Convergència’s last service to Spain

The historical mistake of the Spanish Government has been to forget that Convergència and Unió have acted as a bulwark against Catalan nationalism. For all that Rajoy’s PP, lost and without a vision of the state, have claimed the opposite, Convergència is an ally of the 1978 regime and it has a preference for a pact in the offices of Madrid over rebellion written into its DNA. But when the Catalan national pressure increased, Madrid had already started to believe their own lies, which were trumpeted daily by a media tea party with more influence over public opinion than ever. These voices, well-oiled by political powers in Madrid, immediately blamed the tectonic shift in Catalan politics at the end of 2010 on Artur Mas’s Convergència i Unió. In so doing, they dedicated themselves to demolishing the conservative wall that CiU represented, instead of reinforcing it.

Three years on, redirecting the independence process towards a solution negotiated with the state is the last and best service that Convergència can offer to the Spanish Establishment. But for that to happen, now as before, Mas needs to find an ally and an offer that can rescue the state and, at the same time, his party. Something like an offer of legal reforms that he can present to Catalans with fine words and shiny packaging. However, every day that passes this seems less likely to happen.

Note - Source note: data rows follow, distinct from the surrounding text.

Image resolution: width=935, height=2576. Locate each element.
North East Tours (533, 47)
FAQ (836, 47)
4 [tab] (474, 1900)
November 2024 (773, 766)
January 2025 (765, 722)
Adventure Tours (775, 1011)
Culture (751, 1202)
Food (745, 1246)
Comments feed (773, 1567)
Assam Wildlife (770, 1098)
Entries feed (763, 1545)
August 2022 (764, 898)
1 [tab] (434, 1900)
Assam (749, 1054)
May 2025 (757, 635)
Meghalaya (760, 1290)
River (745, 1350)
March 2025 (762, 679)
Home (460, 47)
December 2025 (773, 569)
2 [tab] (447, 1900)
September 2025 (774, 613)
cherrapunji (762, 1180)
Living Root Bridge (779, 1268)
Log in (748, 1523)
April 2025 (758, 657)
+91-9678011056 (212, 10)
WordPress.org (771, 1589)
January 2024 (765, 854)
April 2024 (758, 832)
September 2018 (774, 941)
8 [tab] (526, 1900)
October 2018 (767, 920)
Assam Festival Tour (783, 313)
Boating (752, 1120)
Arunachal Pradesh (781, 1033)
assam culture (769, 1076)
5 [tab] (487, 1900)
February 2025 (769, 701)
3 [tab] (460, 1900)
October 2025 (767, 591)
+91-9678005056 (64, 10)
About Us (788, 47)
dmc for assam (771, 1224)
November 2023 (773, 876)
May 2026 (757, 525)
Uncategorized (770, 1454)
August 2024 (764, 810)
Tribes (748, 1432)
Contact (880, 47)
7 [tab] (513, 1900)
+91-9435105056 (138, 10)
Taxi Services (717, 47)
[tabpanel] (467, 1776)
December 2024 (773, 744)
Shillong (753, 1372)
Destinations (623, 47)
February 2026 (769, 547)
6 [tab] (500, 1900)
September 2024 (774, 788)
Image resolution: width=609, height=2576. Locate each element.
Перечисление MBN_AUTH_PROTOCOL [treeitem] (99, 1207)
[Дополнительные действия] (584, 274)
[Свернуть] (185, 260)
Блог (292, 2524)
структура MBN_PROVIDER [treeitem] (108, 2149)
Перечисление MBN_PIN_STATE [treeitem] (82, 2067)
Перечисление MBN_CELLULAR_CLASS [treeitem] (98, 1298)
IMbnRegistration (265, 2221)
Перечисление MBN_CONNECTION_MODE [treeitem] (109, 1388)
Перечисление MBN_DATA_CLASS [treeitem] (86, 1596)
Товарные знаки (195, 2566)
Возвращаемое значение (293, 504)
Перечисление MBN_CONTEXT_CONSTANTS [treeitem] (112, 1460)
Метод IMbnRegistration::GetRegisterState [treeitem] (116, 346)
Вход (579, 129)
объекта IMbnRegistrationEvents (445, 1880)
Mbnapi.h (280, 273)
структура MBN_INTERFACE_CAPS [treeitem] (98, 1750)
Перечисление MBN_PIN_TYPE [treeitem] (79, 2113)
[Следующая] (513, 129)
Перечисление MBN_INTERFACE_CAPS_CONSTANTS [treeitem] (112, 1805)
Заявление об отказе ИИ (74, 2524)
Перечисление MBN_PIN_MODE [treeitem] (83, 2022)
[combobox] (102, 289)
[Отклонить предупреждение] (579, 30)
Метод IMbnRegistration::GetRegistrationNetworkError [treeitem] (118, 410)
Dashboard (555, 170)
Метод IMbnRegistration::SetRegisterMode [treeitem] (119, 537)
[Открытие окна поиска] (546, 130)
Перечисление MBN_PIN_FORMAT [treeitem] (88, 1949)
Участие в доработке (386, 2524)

Mas will probably come first in the elections this Sunday. If the polls are right, his re-election as president will depend on a tense negotiation with the CUP. The pro-independence left knows that the problem isn’t Mas, it’s the obvious attempt to end the independence proces through a pact between elites. That’s why, while the clumsier parts of the Catalan left have focused their attention on Mas in an unprecedented lack of strategic vision, the CUP needs to sit down at the negotiating table and reach agreements that take the ball out of the Catalan government’s court and pass it back to the mass independence movement, the only force that can thwart Convergència’s plans.

If no agreement is reached, the new parliament will have 30 days, at most, to invest a president or call new elections. What’s the exact date by which the president must be chosen? The 9th of November, 2015. On the anniversary of the consultation for which Mas is facing criminal charges, the CUP will have to tell him that they won’t vote for him, accepting the risk of being accused of standing in the way of independence. The mental calendar of Artur Mas works according to an epic logic. It’s almost beyond parody, like the bad guy in a cartoon.